Note: While this does determine the topology, it tends to be unwieldy.


A set is closed if and only if all convergent sequences with elements from the set have a limit which is also in the set.

Therefore, knowing all limits, you can also determine the closure of every set, therefore you can also determine all closed sets (and with them, the topology).


I haven't really studied any of this formally, but I imagine the following are true:

Let $X$ denote a topological space and $A$ denote a subset thereof.
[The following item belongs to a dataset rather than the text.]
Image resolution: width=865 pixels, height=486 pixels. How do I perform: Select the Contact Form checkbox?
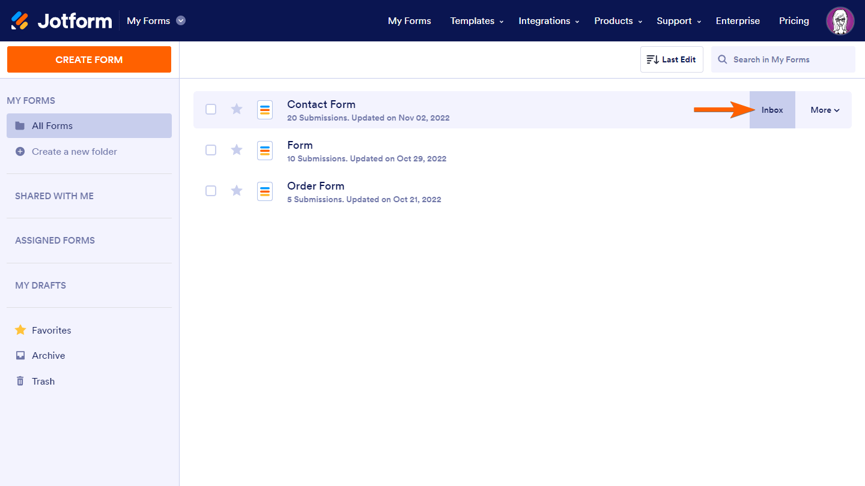coord(211,109)
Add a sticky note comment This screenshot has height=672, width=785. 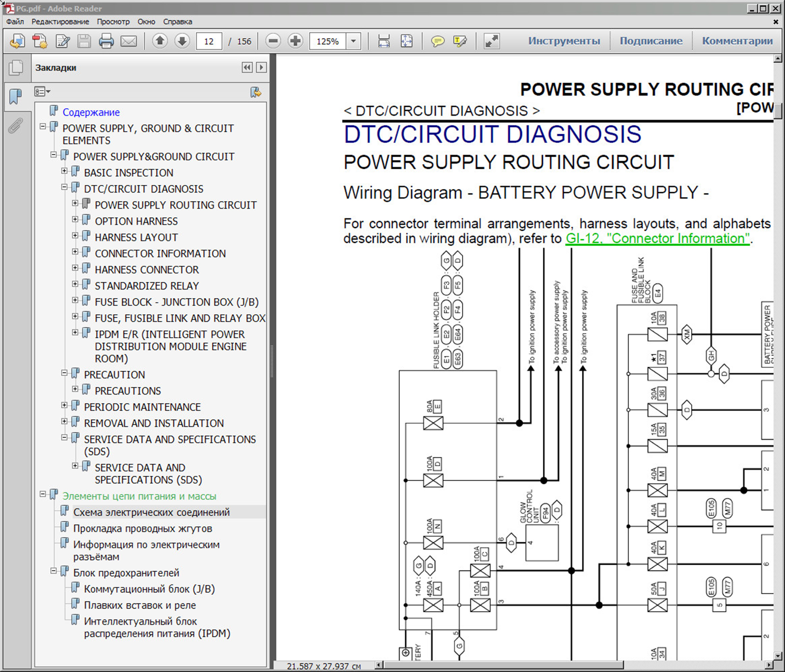click(437, 41)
Then:

  • $A$ is closed iff for all nets $x : A \leftarrow D$ and all $x_0 \in X$, we have that if $x$ converges to $x_0$, then $x_0 \in A$.

  • $A$ is open iff for all $a \in A$ and all nets $x : X \leftarrow D$, it holds that if $x$ converges to $a$, then $x$ is eventually in $A$ (i.e. there exists $i \in D$ such that for all $j \geq i$, we have $x_j \in A$.)

If $X$ is furthermore assumed to be a sequential space, you should be able to replace the word "net" by "sequence" in all of the above characterizations, without issue.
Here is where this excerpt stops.